Perspectives économiques en Tunisie

  • La croissance du PIB réel de 1 % est en-dessous des 2.6 % annoncés dans le budget de 2016, mais devrait augmenter de nouveau grâce à la mise en oeuvre accélérée du Plan de développement stratégique 2016-20 (PDS). 
  • Le nouveau gouvernement qui a pris fonction le 31 août 2016 à la suite d’élections s’est prononcé pour une intensification des réformes. 
  • La Tunisie a mobilisé 34 milliards TND (dinars) de promesses de financement public et privé, dans le cadre de la Conférence Internationale sur l’Investissement Tunisie 2020 de novembre 2016, pour soutenir la création de davantage de richesse et d’emplois. 

La croissance du PIB de la Tunisie s’est établie à 1.0 % en 2016 bien en deçà de la prévision de 2.6 % contenue dans la Loi de finances 2016. Compte tenu de la révision récente de la croissance 2015 à la hausse par l’Institut national des statistiques (INS) à 1.1 % contre 0.8 % en raison d’une croissance du PIB agricole plus importante que prévu, l’économie tunisienne est, de fait, en stagnation depuis 2015. La croissance de l’économie a été affectée par la contrainte sécuritaire mais également par la fragilité du climat social. À l’instar des années précédentes, la croissance en 2016 a été principalement tirée par le secteur des services, la consommation intérieure publique et privée soutenue par les augmentations de salaire dans la fonction publique demeurant le principal moteur de croissance de l’économie tunisienne. Le taux d’investissement est demeuré en dessous du « seuil psychologique » de 20 % en raison du repli des investissements directs étrangers (IDE) (-25.4 % au cours du premier semestre de l’année 2016) et des contraintes de financement.

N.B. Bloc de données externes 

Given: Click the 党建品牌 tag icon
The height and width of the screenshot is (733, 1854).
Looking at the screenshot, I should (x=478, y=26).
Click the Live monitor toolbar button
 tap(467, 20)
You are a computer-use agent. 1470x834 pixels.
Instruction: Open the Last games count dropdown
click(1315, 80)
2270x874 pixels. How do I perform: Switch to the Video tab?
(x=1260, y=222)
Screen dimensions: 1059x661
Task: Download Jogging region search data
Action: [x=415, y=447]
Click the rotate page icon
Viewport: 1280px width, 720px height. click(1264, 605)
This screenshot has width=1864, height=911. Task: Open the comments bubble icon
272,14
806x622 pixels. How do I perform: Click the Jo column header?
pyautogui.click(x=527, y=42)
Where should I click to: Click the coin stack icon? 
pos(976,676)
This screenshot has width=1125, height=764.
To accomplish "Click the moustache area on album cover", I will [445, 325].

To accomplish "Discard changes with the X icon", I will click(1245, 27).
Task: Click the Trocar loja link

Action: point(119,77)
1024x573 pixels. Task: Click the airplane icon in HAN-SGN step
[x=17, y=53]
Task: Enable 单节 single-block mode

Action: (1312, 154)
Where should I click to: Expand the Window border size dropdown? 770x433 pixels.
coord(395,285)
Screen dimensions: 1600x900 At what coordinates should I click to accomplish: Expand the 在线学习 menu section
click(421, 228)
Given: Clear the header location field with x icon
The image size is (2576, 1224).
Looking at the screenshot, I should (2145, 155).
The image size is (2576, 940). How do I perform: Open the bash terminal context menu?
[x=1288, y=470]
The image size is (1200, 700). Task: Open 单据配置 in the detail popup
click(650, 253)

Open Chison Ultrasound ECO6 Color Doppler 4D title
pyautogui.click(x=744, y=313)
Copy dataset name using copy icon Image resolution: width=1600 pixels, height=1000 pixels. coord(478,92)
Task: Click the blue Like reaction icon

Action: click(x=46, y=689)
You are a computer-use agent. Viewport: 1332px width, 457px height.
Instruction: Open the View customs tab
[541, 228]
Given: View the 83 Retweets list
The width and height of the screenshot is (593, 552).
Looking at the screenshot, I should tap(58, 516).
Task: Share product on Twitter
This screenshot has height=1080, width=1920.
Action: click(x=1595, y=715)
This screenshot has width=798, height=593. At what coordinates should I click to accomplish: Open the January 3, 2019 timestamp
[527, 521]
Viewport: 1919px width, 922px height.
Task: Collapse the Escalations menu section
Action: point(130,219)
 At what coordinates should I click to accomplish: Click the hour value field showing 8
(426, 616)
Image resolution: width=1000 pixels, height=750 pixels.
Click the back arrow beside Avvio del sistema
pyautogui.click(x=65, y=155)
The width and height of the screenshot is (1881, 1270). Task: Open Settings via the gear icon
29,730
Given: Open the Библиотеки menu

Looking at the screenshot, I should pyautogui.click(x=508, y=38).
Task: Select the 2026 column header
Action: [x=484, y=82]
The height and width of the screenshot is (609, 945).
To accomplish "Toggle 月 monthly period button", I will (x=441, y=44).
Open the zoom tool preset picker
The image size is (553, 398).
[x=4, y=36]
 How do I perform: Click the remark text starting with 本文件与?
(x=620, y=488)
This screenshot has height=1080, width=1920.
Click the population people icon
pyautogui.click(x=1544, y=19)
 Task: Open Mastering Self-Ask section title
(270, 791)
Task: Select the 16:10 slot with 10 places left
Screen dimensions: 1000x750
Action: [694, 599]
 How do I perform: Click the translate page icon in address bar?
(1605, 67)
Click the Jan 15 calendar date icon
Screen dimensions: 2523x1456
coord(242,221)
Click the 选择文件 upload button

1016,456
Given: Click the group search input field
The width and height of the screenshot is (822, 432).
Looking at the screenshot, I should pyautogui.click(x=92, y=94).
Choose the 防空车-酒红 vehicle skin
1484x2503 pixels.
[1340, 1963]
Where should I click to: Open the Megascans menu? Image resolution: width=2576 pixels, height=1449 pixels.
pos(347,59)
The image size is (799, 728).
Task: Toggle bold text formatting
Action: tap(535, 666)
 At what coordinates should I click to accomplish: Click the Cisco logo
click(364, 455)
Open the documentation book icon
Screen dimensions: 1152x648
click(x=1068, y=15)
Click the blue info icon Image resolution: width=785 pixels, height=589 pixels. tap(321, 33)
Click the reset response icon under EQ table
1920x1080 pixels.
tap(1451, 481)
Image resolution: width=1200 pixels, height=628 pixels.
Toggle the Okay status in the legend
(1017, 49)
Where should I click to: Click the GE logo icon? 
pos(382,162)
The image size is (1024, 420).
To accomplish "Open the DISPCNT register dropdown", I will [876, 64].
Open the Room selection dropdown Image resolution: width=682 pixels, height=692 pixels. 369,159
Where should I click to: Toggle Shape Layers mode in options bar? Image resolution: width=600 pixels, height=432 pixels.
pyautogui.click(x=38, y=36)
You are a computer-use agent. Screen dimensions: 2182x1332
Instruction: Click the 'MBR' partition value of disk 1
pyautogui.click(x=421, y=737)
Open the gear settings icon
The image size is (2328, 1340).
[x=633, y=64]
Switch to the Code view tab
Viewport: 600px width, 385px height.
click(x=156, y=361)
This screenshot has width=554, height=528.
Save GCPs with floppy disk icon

La faiblesse de la croissance, la persistance d’importants déséquilibres macroéconomiques en matière de gestion des finances publiques et le retard pris dans la mise en oeuvre concrète des réformes structurelles stratégiques (réforme fiscale, réforme de la fonction publique, réforme du marché du travail, réforme des entreprises publiques, notamment) n’auront pas permis en 2016 de répondre au principal défi auquel la Tunisie fait face depuis 2011 consistant dans la persistance d’un chômage structurel élevé. Le taux de chômage moyen en 2016 a atteint, en effet, 15.6 % de la population active contre 15.1 % en 2015 malgré les importants recrutements effectués dans le secteur public depuis 2011. Il est en moyenne plus important chez les femmes (23.2 %) que chez les hommes (12.5 %) et frappe particulièrement les diplômés de l’enseignement supérieur (31.9 %). En 2016, le taux de chômage toutes catégories confondues est demeuré supérieur en moyenne de 50 % par rapport à la moyenne nationale dans les régions défavorisées de l’intérieur du pays. La croissance devrait cependant rebondir en 2017 et 2018 compte tenu de l’accélération escomptée de l’investissement, liée au démarrage des grands projets prévus dans le Plan de développement stratégique (PDS) 2016-20 et de l’accélération du rythme de mise en oeuvre des réformes structurelles notamment celle relative à la réforme de la fonction publique dans le cadre du programme mis en oeuvre par le Fonds monétaire international (FMI) avec l’appui des partenaires au développement. Les tensions sur les finances publiques devraient cependant demeurer significatives en 2017 et 2018. De son côté, l’inflation devrait légèrement augmenter en 2017 avant de refluer à nouveau en 2018.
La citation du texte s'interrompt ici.